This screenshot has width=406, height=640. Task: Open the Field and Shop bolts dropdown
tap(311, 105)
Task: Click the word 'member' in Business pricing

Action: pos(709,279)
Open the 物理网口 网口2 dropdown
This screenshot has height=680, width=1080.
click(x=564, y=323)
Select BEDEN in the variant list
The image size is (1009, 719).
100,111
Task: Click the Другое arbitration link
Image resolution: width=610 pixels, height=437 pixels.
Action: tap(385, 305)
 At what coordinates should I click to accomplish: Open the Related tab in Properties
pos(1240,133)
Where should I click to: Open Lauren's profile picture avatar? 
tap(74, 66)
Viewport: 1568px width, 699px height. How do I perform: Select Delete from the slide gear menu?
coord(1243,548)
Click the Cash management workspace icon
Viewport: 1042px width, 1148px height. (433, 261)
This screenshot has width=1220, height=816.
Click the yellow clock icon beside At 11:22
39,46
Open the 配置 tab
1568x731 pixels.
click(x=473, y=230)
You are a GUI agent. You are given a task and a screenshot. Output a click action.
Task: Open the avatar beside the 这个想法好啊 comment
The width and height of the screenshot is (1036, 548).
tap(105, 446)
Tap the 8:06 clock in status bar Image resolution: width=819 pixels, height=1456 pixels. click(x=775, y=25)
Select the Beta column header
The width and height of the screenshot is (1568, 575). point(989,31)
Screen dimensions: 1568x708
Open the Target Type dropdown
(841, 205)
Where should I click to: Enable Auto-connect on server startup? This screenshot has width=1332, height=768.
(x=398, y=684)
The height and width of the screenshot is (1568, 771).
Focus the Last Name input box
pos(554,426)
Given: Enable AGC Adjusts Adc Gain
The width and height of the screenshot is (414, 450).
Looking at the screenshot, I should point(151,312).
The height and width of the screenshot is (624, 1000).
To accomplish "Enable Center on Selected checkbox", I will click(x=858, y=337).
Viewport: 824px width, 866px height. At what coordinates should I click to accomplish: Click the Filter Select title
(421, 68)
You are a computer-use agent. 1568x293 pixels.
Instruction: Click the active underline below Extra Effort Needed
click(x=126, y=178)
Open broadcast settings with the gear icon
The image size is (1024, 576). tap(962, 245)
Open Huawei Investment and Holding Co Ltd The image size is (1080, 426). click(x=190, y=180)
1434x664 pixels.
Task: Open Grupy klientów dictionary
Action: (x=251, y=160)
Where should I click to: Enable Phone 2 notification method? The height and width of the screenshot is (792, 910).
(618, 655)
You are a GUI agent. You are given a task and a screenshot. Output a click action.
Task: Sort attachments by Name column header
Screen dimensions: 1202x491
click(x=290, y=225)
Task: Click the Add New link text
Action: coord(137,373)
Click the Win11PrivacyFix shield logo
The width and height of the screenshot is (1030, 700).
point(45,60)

-=-=-

Work to complete – All lines from the one with "Open Huawei Investment" through the end of the records need to be copied exactly, and no other lines.

Solution to this task –
Open Huawei Investment and Holding Co Ltd The image size is (1080, 426). click(x=190, y=180)
1434x664 pixels.
Task: Open Grupy klientów dictionary
Action: (x=251, y=160)
Where should I click to: Enable Phone 2 notification method? The height and width of the screenshot is (792, 910).
(618, 655)
You are a GUI agent. You are given a task and a screenshot. Output a click action.
Task: Sort attachments by Name column header
Screen dimensions: 1202x491
click(x=290, y=225)
Task: Click the Add New link text
Action: coord(137,373)
Click the Win11PrivacyFix shield logo
The width and height of the screenshot is (1030, 700).
point(45,60)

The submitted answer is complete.